Task description: Below are the records; print them all without any alteration.
======== Data for this exercise ========
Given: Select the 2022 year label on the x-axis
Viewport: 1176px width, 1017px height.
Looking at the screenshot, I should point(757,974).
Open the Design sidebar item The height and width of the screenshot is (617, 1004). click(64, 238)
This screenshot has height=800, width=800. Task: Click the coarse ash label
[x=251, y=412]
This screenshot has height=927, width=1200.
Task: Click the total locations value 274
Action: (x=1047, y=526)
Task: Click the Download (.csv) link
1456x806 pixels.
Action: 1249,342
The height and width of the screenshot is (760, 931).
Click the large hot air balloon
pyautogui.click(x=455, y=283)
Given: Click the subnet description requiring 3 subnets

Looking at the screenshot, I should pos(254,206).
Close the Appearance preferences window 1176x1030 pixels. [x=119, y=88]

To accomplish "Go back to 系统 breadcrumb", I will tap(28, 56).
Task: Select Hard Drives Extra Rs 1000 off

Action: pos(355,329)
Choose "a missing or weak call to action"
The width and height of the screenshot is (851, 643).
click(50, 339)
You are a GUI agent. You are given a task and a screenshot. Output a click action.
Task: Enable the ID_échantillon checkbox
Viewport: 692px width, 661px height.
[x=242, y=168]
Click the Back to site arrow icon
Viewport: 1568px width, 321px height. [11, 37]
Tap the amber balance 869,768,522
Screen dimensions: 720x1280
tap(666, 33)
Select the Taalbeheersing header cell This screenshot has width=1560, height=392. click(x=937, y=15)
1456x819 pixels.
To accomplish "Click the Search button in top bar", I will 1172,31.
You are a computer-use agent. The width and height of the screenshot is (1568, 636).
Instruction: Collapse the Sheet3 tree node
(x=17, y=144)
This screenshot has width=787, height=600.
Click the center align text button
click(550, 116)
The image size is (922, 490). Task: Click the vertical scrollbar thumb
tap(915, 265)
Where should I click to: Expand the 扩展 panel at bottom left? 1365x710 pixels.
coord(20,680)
========
Exercise answer:
Given: Select the 2022 year label on the x-axis
Viewport: 1176px width, 1017px height.
Looking at the screenshot, I should point(757,974).
Open the Design sidebar item The height and width of the screenshot is (617, 1004). click(64, 238)
This screenshot has height=800, width=800. Task: Click the coarse ash label
[x=251, y=412]
This screenshot has height=927, width=1200.
Task: Click the total locations value 274
Action: (x=1047, y=526)
Task: Click the Download (.csv) link
1456x806 pixels.
Action: 1249,342
The height and width of the screenshot is (760, 931).
Click the large hot air balloon
pyautogui.click(x=455, y=283)
Given: Click the subnet description requiring 3 subnets

Looking at the screenshot, I should pos(254,206).
Close the Appearance preferences window 1176x1030 pixels. [x=119, y=88]

To accomplish "Go back to 系统 breadcrumb", I will tap(28, 56).
Task: Select Hard Drives Extra Rs 1000 off

Action: pos(355,329)
Choose "a missing or weak call to action"
The width and height of the screenshot is (851, 643).
click(50, 339)
You are a GUI agent. You are given a task and a screenshot. Output a click action.
Task: Enable the ID_échantillon checkbox
Viewport: 692px width, 661px height.
[x=242, y=168]
Click the Back to site arrow icon
Viewport: 1568px width, 321px height. [11, 37]
Tap the amber balance 869,768,522
Screen dimensions: 720x1280
tap(666, 33)
Select the Taalbeheersing header cell This screenshot has width=1560, height=392. click(x=937, y=15)
1456x819 pixels.
To accomplish "Click the Search button in top bar", I will 1172,31.
You are a computer-use agent. The width and height of the screenshot is (1568, 636).
Instruction: Collapse the Sheet3 tree node
(x=17, y=144)
This screenshot has width=787, height=600.
Click the center align text button
click(550, 116)
The image size is (922, 490). Task: Click the vertical scrollbar thumb
tap(915, 265)
Where should I click to: Expand the 扩展 panel at bottom left? 1365x710 pixels.
coord(20,680)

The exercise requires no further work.